## Problem to solve
Give back an exact copy of the lines below, from the first through the line with "Task: Click the Up arrow navigation button"; please stop there.

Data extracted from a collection
-*-*-

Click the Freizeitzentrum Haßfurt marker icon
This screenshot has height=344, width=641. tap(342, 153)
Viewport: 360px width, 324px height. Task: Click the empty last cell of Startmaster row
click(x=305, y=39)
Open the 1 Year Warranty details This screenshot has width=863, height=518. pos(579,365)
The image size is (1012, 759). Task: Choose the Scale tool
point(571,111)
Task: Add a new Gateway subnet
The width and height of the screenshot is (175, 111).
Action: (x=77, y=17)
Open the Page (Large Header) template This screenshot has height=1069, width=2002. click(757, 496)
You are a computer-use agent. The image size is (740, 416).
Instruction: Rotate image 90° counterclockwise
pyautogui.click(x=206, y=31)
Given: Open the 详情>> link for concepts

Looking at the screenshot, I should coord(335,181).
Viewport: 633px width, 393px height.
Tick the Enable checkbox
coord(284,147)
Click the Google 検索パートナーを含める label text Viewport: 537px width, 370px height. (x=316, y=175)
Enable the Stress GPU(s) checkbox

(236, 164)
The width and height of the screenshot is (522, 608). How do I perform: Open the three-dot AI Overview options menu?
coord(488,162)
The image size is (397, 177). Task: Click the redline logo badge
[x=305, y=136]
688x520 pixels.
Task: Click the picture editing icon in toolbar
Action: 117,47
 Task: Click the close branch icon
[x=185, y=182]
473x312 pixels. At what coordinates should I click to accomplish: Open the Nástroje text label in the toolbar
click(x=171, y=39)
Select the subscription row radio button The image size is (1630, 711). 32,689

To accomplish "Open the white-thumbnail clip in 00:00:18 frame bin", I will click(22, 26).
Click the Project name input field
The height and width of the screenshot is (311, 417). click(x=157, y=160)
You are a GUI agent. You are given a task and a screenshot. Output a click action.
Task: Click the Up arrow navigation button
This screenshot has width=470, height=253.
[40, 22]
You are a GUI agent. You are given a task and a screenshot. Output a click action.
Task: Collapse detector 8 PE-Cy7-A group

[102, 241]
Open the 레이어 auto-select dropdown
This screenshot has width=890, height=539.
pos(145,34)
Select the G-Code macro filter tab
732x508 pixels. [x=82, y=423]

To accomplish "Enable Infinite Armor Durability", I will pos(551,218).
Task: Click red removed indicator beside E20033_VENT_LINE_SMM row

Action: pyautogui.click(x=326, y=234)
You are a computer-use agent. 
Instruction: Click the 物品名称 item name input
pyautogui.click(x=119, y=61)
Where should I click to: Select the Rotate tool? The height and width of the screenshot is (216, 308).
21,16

-*-*-

## Output of the task
Click the Freizeitzentrum Haßfurt marker icon
This screenshot has height=344, width=641. tap(342, 153)
Viewport: 360px width, 324px height. Task: Click the empty last cell of Startmaster row
click(x=305, y=39)
Open the 1 Year Warranty details This screenshot has width=863, height=518. pos(579,365)
The image size is (1012, 759). Task: Choose the Scale tool
point(571,111)
Task: Add a new Gateway subnet
The width and height of the screenshot is (175, 111).
Action: (x=77, y=17)
Open the Page (Large Header) template This screenshot has height=1069, width=2002. click(757, 496)
You are a computer-use agent. The image size is (740, 416).
Instruction: Rotate image 90° counterclockwise
pyautogui.click(x=206, y=31)
Given: Open the 详情>> link for concepts

Looking at the screenshot, I should coord(335,181).
Viewport: 633px width, 393px height.
Tick the Enable checkbox
coord(284,147)
Click the Google 検索パートナーを含める label text Viewport: 537px width, 370px height. (x=316, y=175)
Enable the Stress GPU(s) checkbox

(236, 164)
The width and height of the screenshot is (522, 608). How do I perform: Open the three-dot AI Overview options menu?
coord(488,162)
The image size is (397, 177). Task: Click the redline logo badge
[x=305, y=136]
688x520 pixels.
Task: Click the picture editing icon in toolbar
Action: 117,47
 Task: Click the close branch icon
[x=185, y=182]
473x312 pixels. At what coordinates should I click to accomplish: Open the Nástroje text label in the toolbar
click(x=171, y=39)
Select the subscription row radio button The image size is (1630, 711). 32,689

To accomplish "Open the white-thumbnail clip in 00:00:18 frame bin", I will click(22, 26).
Click the Project name input field
The height and width of the screenshot is (311, 417). click(x=157, y=160)
You are a GUI agent. You are given a task and a screenshot. Output a click action.
Task: Click the Up arrow navigation button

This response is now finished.